Device Development History
Ultrafast Electron Devices (1) – Development of Hybrid ICs
This issue features the story of Anritsu's high-speed electronic device product development.
The words IC/LSI are usually associated with CPUs and memory used in personal computers and smartphones. These
integrated circuits consist of a monolithic circuit on a semiconductor substrate, and the scale of integration and
production volume is very large. In contrast, hybrid ICs integrate the circuits of specific electronic devices. The
small integration scale allows for a short development period, and the resistors, capacitors, and electronic
components can be mounted on an insulated substrate to constitute a single unit. It is suitable for high-mix,
low-volume production, and is expected to provide small, high-density mounting, optimized characteristics, reduced
manufacturing costs, and improved quality. It can be used in fields requiring high precision, high frequency, high
withstand voltage, and high power, which are difficult to achieve with monolithic ICs. Hybrid ICs are classified into
thin-film and thick-film types according to the thickness of the film parts to be formed.
1. Thick-film Hybrid ICs
Conductors and resistors are formed on ceramic substrates using screen printing technology, and after
high-temperature sintering, active components, such as transistors and ICs, are mounted. This process provides a
stable and uniform resistive film, which can be fine-tuned by laser trimming.
In 1968, our research department began studying introduction of the technology, and a pilot plant was completed in
1970. The first step was to attempt mass-production of thick-film coaxial attenuators. Creation of high-precision,
stable resistive films, and patterning techniques were mastered, leading to development of thick-film hybrid ICs. We
developed oscillators and synchronous circuits for tele-controllers in 1970 and hybrid ICs for maritime communications
equipment in 1975, which contributed to in-house needs. We began selling our products outside the company in 1976.

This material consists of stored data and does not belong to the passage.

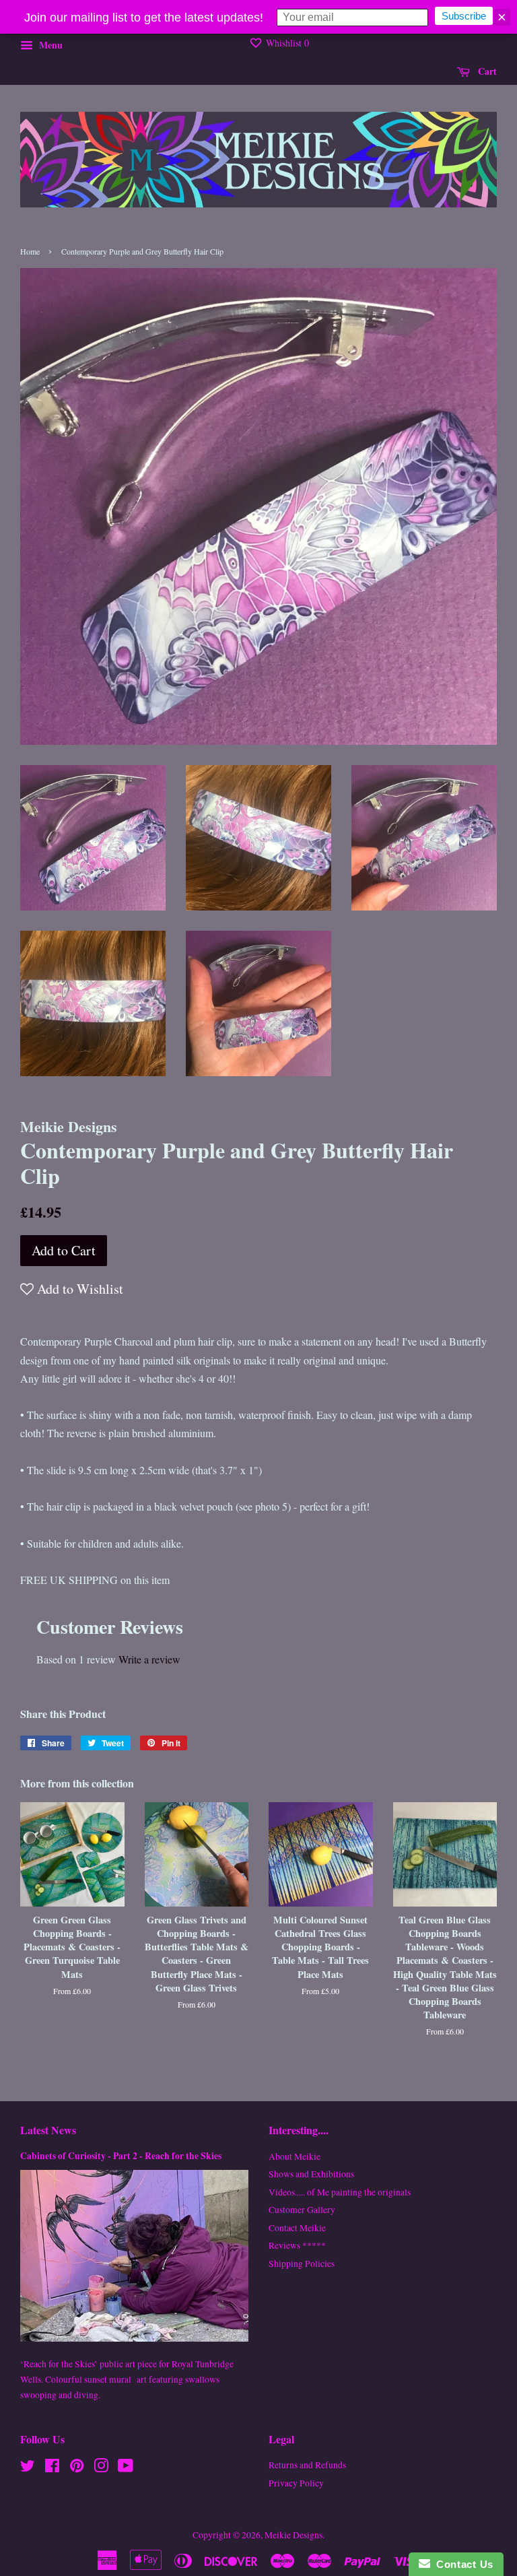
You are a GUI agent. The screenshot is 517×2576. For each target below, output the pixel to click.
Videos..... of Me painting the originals (340, 2192)
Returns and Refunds (307, 2465)
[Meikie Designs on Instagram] (101, 2468)
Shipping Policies (302, 2263)
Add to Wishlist (78, 1289)
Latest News (48, 2130)
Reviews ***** (297, 2245)
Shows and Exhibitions (311, 2174)
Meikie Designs (293, 2535)
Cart (486, 71)
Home (30, 251)
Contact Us (461, 2564)
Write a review (149, 1659)
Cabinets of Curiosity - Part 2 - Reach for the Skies (120, 2155)
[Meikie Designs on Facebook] (52, 2468)
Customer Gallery (302, 2210)
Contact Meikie (297, 2228)
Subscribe (464, 16)
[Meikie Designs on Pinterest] (76, 2468)
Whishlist (286, 42)
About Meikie (294, 2156)
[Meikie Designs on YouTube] (125, 2468)
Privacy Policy (296, 2483)
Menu (49, 45)
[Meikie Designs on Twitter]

Downsizing has also been achieved through using multilayer boards and double-sided mounting. Introduction of function
trimming to absorb differences in semiconductor and peripheral-circuit characteristics supports non-adjustment and
higher equipment precision. Since there were no PCs in those days, it took a long time to create and trace the layout
of parts from circuit drawings on paper. Manufacturing also required a lot of patience, because the small electronic
components had to be arranged one-by-one using tweezers. Production was scaled-up with use of products for in-house
measuring instruments, reaching the scale of mass production at group companies in Japan.

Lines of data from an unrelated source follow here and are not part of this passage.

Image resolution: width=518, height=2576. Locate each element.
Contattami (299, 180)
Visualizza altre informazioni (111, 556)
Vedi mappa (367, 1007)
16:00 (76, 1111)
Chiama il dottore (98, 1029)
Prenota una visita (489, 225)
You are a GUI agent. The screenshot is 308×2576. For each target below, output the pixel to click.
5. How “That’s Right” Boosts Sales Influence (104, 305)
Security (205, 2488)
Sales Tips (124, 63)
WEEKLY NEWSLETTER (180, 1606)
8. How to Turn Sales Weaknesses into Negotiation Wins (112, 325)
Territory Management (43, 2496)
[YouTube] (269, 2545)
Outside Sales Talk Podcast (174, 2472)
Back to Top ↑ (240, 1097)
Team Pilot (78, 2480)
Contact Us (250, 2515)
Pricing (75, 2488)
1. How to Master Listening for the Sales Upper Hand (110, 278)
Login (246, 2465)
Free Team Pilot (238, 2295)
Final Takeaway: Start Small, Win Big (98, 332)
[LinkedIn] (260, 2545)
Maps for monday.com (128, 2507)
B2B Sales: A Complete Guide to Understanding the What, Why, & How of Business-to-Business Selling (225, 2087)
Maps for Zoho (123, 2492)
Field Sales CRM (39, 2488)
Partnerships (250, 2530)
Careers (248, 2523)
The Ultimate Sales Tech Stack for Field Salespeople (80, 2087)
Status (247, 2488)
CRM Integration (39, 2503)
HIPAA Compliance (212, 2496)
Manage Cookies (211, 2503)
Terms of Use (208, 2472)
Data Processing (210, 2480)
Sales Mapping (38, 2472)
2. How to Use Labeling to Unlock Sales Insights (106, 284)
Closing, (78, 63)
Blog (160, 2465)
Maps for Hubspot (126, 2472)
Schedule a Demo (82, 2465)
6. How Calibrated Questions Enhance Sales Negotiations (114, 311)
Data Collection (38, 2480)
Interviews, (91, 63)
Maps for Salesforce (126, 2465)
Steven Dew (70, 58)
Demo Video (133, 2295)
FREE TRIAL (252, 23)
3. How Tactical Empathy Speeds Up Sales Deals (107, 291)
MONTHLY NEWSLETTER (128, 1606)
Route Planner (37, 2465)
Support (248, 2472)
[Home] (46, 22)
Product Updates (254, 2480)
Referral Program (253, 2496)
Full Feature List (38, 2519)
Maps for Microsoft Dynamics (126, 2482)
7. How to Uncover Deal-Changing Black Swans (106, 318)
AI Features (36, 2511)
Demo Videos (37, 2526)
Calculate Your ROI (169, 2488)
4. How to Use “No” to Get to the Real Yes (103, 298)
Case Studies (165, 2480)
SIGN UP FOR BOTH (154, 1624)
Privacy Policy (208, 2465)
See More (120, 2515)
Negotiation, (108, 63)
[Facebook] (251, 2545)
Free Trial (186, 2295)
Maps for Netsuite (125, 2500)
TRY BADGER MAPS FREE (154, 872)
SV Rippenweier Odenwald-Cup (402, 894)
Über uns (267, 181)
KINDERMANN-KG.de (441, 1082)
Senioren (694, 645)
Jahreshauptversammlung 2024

Subsequently, the mounting density on printed-circuit boards has increased, and the need for thick-film hybrid IC
products has decreased except for special applications, such as secrecy. We switched from in-house production to
outsourcing due to aging equipment and declining demand, and eventually integrated our resources into thin-film
products, which are high precision and suitable for high-frequency applications. Production and sales of thick-film
products was discontinued around 2000.
2. Thin-film Hybrid ICs
Active components are mounted after forming conductor and resistor films by vacuum evaporation or sputtering on a
ceramic substrate with a circuit pattern created by a photomask. MMICs* are often used as bare chips connected using
gold wire and are suitable for high-frequency circuits due to the short wiring and precise patterning. Thin-film
products tend to require a larger capital investment than thick-film products but have superior accuracy and
*MMIC: Monolithic microwave integrated circuits. An integrated circuit in which microwave circuits are integrated on
a semiconductor substrate by fine processing.

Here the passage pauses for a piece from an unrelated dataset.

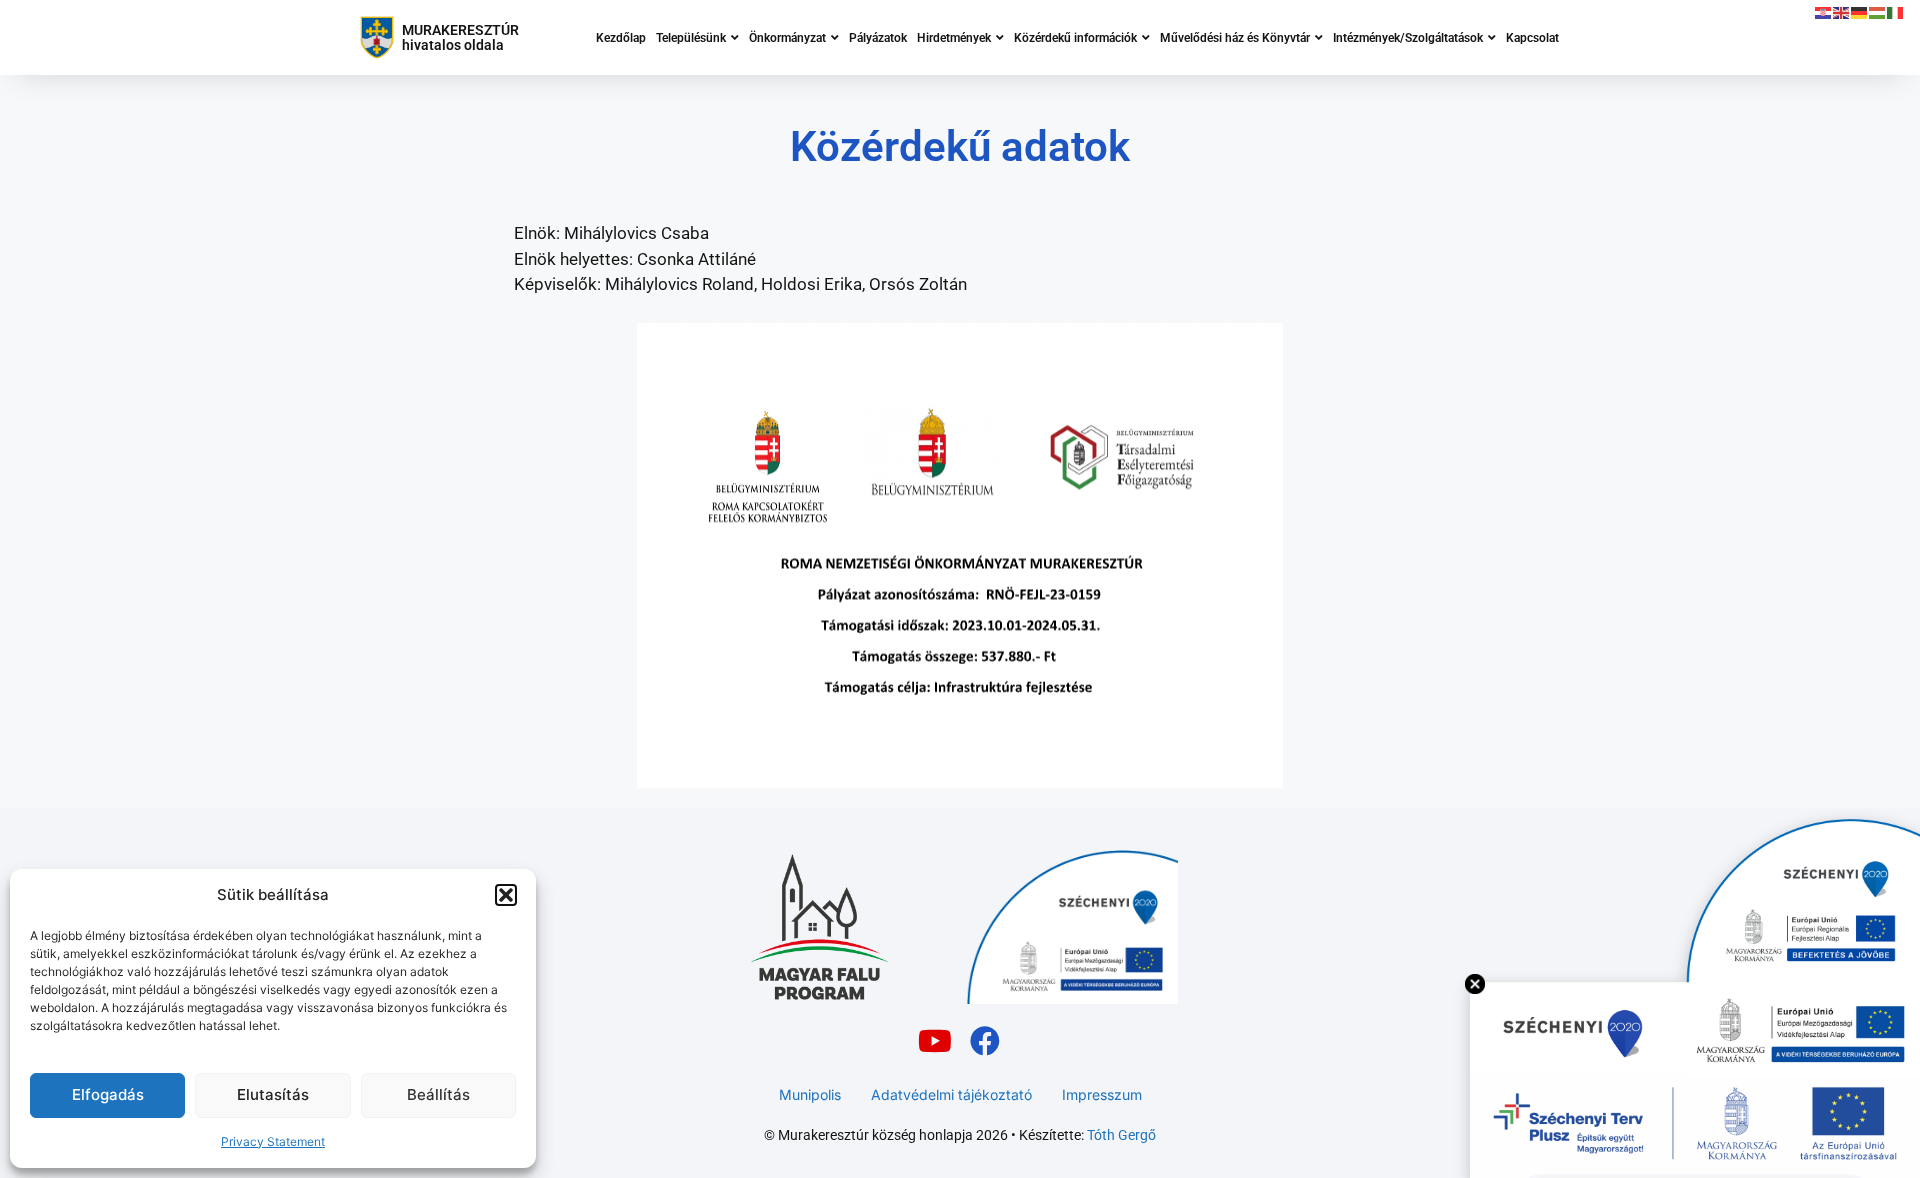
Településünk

We started by manufacturing in-house resistive attenuators for use in waveguides for microwave test equipment.
Prototyping started with a nichrome alloy film vapor-deposited on a mica substrate and production began in 1972 with a
coaxial attenuator, which was used in a 1-GHz amplifier for a frequency counter in 1973 as well as in a 2-Gbit/s pulse
pattern generator in 1975. Eleven different thin-film hybrid ICs were installed in a Microwave Radio Transmitter
(MRTS) for AT&T in 1979, which became a key device with its excellent characteristics for high-frequency testing. The
number of models incorporating this device, such as the signal quality analyzer and BERTWave, continues to expand.
Several ICs are usually used in each test instrument in recent years, and the production volume continues to increase
every year. When there were no automated machines, the entire manufacturing process consisted of manual operations. As
shown above, IC chips and packages are connected using gold wires and ribbons, but since the wiring affects the
product characteristics and many wires are needed, it is a delicate process requiring skilled workers. Craftsmanship
is necessary at each process and making high-frequency products sometimes feels like craftwork rather than industrial
production. The Group company in charge of manufacturing operated temporarily at full capacity as the main plant for
devices, such as relays and thick- and thin-film hybrid ICs, but it was hard for personnel, equipment, and parts to
travel back and forth between Atsugi and the factory each time problems occurred during full production, so resources
were eventually consolidated at the Atsugi head office.